## Material for this task
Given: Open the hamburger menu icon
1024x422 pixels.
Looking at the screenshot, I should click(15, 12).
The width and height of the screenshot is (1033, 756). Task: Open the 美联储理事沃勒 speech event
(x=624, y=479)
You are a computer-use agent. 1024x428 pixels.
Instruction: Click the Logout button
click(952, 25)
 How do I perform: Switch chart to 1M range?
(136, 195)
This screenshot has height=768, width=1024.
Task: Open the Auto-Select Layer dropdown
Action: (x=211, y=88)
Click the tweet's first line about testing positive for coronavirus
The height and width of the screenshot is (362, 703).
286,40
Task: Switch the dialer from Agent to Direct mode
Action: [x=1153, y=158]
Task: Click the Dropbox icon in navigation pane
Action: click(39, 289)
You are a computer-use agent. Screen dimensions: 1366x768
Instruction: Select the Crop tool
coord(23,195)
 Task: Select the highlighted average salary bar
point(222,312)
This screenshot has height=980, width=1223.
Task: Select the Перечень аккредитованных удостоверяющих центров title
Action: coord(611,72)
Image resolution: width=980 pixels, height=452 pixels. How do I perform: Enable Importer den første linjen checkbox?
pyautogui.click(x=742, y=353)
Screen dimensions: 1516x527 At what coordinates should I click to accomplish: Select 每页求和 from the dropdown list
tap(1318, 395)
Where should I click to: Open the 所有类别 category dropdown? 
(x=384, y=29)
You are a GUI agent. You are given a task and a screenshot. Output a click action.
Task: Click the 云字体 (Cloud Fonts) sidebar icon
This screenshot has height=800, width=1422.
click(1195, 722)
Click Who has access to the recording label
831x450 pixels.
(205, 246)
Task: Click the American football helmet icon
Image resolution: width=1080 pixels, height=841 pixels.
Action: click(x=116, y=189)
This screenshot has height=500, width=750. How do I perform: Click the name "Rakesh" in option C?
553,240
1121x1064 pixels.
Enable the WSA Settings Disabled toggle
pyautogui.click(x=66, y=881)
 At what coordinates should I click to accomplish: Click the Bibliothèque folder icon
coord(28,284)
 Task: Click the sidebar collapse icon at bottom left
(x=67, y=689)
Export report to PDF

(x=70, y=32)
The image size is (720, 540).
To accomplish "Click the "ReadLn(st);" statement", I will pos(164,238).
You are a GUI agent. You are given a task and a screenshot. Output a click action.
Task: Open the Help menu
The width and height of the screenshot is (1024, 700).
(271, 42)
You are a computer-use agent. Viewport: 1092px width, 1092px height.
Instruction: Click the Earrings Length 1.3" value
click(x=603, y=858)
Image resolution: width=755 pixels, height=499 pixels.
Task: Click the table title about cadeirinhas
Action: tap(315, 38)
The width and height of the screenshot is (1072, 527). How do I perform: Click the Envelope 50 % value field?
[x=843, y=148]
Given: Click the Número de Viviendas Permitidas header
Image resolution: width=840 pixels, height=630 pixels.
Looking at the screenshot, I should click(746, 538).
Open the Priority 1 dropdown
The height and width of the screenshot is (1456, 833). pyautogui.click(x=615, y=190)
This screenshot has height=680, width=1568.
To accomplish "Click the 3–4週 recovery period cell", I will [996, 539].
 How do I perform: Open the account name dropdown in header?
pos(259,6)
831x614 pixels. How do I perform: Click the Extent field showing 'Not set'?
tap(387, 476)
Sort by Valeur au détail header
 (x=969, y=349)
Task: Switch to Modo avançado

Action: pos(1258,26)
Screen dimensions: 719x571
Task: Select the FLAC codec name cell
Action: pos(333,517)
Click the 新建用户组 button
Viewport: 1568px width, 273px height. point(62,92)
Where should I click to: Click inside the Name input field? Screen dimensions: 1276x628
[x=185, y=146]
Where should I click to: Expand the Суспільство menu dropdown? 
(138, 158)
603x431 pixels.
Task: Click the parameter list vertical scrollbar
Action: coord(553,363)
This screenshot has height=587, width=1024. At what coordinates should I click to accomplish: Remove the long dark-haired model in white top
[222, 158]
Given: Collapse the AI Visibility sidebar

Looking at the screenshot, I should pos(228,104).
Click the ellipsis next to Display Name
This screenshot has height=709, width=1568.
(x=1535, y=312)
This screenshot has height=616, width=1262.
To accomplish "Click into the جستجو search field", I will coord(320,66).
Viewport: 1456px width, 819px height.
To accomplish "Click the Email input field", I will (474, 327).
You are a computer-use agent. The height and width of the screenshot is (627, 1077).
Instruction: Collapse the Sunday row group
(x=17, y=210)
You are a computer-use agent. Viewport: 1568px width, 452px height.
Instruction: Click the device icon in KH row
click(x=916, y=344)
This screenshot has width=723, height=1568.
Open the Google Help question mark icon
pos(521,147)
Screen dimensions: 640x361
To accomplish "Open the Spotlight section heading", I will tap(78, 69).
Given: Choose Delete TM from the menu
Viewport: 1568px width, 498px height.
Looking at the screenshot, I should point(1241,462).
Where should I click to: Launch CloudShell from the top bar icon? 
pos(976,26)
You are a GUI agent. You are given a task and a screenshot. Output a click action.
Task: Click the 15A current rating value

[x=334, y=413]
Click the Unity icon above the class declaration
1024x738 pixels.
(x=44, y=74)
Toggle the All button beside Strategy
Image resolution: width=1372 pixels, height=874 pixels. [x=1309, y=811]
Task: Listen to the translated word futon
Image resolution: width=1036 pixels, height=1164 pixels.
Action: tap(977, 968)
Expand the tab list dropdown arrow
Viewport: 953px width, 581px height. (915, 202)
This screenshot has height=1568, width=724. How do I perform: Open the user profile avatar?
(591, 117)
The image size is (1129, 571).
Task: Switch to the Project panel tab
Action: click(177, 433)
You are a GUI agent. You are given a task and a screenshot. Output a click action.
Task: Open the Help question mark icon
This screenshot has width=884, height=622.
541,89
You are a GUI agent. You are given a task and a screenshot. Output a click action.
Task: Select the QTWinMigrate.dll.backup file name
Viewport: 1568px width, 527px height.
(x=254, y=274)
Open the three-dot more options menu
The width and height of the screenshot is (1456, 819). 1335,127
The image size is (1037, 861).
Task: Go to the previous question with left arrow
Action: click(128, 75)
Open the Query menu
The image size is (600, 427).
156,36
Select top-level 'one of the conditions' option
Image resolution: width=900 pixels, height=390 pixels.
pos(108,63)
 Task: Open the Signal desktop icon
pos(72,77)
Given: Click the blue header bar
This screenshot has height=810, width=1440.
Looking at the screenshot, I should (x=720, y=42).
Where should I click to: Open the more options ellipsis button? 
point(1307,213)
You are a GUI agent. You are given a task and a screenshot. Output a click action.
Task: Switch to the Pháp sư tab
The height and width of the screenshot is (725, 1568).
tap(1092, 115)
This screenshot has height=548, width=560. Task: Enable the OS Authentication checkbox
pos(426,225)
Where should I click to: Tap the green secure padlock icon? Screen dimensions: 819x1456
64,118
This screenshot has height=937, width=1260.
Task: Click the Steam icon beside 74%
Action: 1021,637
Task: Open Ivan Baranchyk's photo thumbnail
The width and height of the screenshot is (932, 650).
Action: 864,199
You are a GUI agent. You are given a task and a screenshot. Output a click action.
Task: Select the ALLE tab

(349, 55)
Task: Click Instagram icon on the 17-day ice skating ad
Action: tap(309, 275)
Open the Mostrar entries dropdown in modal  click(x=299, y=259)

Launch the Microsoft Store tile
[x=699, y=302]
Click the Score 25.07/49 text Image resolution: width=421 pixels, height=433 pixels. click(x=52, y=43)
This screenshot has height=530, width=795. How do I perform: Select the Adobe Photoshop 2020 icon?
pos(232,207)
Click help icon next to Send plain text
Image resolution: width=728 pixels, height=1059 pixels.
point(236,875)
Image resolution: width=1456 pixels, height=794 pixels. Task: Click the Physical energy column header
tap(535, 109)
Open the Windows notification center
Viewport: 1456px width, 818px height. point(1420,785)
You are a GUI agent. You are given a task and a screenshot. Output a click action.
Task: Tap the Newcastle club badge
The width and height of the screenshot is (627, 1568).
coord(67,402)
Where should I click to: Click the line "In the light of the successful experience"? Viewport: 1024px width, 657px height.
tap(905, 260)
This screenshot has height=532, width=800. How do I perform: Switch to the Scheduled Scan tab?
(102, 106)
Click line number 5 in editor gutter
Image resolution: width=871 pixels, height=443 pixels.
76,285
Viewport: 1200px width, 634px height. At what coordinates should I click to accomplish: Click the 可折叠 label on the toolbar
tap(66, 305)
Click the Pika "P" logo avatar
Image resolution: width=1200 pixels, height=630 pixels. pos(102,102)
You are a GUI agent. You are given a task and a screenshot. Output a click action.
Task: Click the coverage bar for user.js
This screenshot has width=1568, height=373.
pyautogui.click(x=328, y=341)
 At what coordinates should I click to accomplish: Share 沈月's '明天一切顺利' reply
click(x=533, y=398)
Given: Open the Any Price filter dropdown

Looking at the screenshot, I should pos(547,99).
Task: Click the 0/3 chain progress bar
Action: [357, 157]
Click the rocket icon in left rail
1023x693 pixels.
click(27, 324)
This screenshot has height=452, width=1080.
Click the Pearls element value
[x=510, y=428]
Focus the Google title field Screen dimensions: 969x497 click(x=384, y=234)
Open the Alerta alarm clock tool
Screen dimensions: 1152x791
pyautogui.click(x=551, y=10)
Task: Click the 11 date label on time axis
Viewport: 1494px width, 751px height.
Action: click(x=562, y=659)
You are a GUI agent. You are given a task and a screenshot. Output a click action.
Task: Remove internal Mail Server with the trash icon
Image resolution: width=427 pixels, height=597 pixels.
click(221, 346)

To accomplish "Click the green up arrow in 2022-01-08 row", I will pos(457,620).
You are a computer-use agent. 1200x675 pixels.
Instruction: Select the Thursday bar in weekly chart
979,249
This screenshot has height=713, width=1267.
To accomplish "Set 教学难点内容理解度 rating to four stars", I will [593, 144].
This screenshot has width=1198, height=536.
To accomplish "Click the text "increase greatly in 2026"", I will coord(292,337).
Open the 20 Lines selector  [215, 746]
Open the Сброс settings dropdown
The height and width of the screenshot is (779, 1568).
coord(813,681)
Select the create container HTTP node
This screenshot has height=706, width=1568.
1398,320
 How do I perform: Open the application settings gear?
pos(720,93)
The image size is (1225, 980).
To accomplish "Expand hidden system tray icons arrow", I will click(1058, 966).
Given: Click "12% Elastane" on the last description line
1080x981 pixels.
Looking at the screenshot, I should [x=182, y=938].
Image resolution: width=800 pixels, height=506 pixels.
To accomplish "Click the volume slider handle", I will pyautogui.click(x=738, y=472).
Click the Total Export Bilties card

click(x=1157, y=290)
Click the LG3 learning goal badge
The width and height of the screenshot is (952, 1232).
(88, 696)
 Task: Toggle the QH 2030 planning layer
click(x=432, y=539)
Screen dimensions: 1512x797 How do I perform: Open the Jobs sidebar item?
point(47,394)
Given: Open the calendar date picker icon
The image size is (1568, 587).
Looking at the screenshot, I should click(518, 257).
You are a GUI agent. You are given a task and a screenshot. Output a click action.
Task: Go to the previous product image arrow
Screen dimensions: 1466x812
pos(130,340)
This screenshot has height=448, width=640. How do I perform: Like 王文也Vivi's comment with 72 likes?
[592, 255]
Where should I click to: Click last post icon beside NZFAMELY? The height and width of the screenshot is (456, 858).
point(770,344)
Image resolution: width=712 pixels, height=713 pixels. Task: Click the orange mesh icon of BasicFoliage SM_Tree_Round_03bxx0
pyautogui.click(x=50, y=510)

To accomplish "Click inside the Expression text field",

## Task goal
Search the listing above for the string "computer" and return each line it appears on.

## Result for this exercise
You are a computer-use agent. 1024x428 pixels.
You are a computer-use agent. Screen dimensions: 1366x768
You are a computer-use agent. Viewport: 1092px width, 1092px height.
You are a computer-use agent. The height and width of the screenshot is (627, 1077).
You are a computer-use agent. Viewport: 1568px width, 452px height.
You are a computer-use agent. 1200x675 pixels.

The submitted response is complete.